On January 9, acting Victoria Police (VicPD) Chief Del Manak requested that Victoria City Council add $240,000 to VicPD’s $52 million annual budget in order to embed more police in mental health services. Manak’s budget ask is for two more officers to liaise with the four Assertive Community Treatment (ACT) teams in Victoria, tripling the number of officers involved in this mental health response team. A two-hour debate resulted in postponement of the decision until January 26th to give the public a chance to weigh in on whether the police should have an increased role in mental health services and whether the City should be the source of funding for this expanded role.
Last year, borrowing from a Toronto-based campaign, activists in Victoria used the #nocopsonoutreach slogan to run a campaign against cops as mental health workers. People spoke at Council meetings and wrote letters about the harms perpetuated by police against those living with mental health and substance use issues. Activists challenged the suggestion that police can play dual roles as both enforcers of unjust laws and helpers of those in mental health crisis, and rejected the decision to allocate mental health funds to policing. They called for the City to improve structural conditions that affect mental health, and explore alternatives to policing such as mental health response teams and culturally safe services without the harms of criminalization.

- [Exercise prompt]: Continue the piece on the Victoria police budget request for mental health outreach from the point where it stops.

- [Data]:
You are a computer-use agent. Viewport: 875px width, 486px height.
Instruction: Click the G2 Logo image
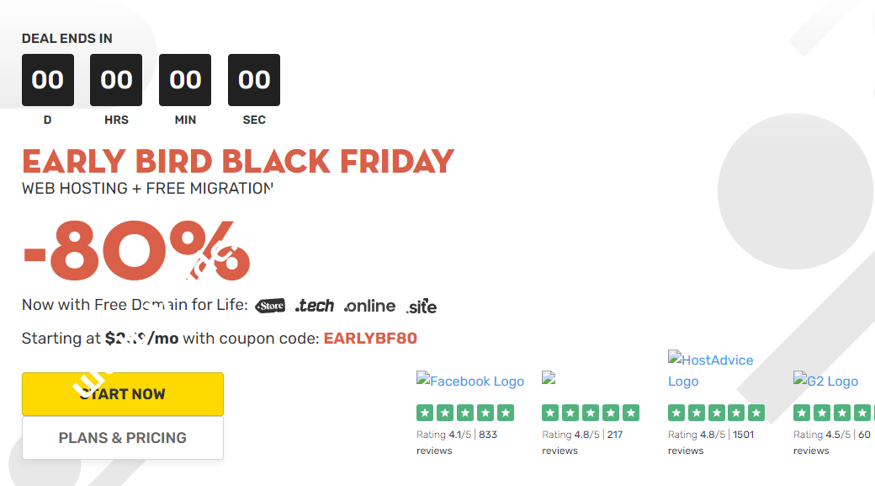click(x=825, y=381)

- [Result of the exercise]:
In 2016 Victoria Council voted against the additional funding but VicPD went ahead with putting more cops into mental health services anyway, reconfiguring its existing budget to insert another officer in the ACT teams.
This year VicPD are trying again to get more money by re-packaging the same proposal, boosted by their new Mental Health Strategy. Chief Manak asserted that in the past 6 months the presence of the additional officer increased the capacity of ACT to take on more clients by protecting health workers during visits with the most “dangerous” of their clients. He claimed that without police present these clients would have no access to care. VicPD’s position is that police and health workers sharing essential information will get people help earlier, and Manak argued that police involvement in care could prevent criminalization, as though it were possible for police to be involved in a non-criminalizing way.
The City Council debate, which did not include any opportunity for public comments, was illuminating. While some Councillors raised important critiques of the VicPD proposal, others used destructive stereotypes of deviant, dangerous, out-of-control, mentally ill people. These myths positioned police as the only ones capable of managing certain people. More important is what was missing from the conversation: there was no evaluation of the ACT teams from the perspective of clients and no report on the impact of police involvement on access to mental health services. VicPD’s report to Council treated police involvement in mental health services as natural and normal.
An ad hoc coalition is encouraging people to write letters and attend the Council meeting on the 26th to speak out against cops as mental health workers.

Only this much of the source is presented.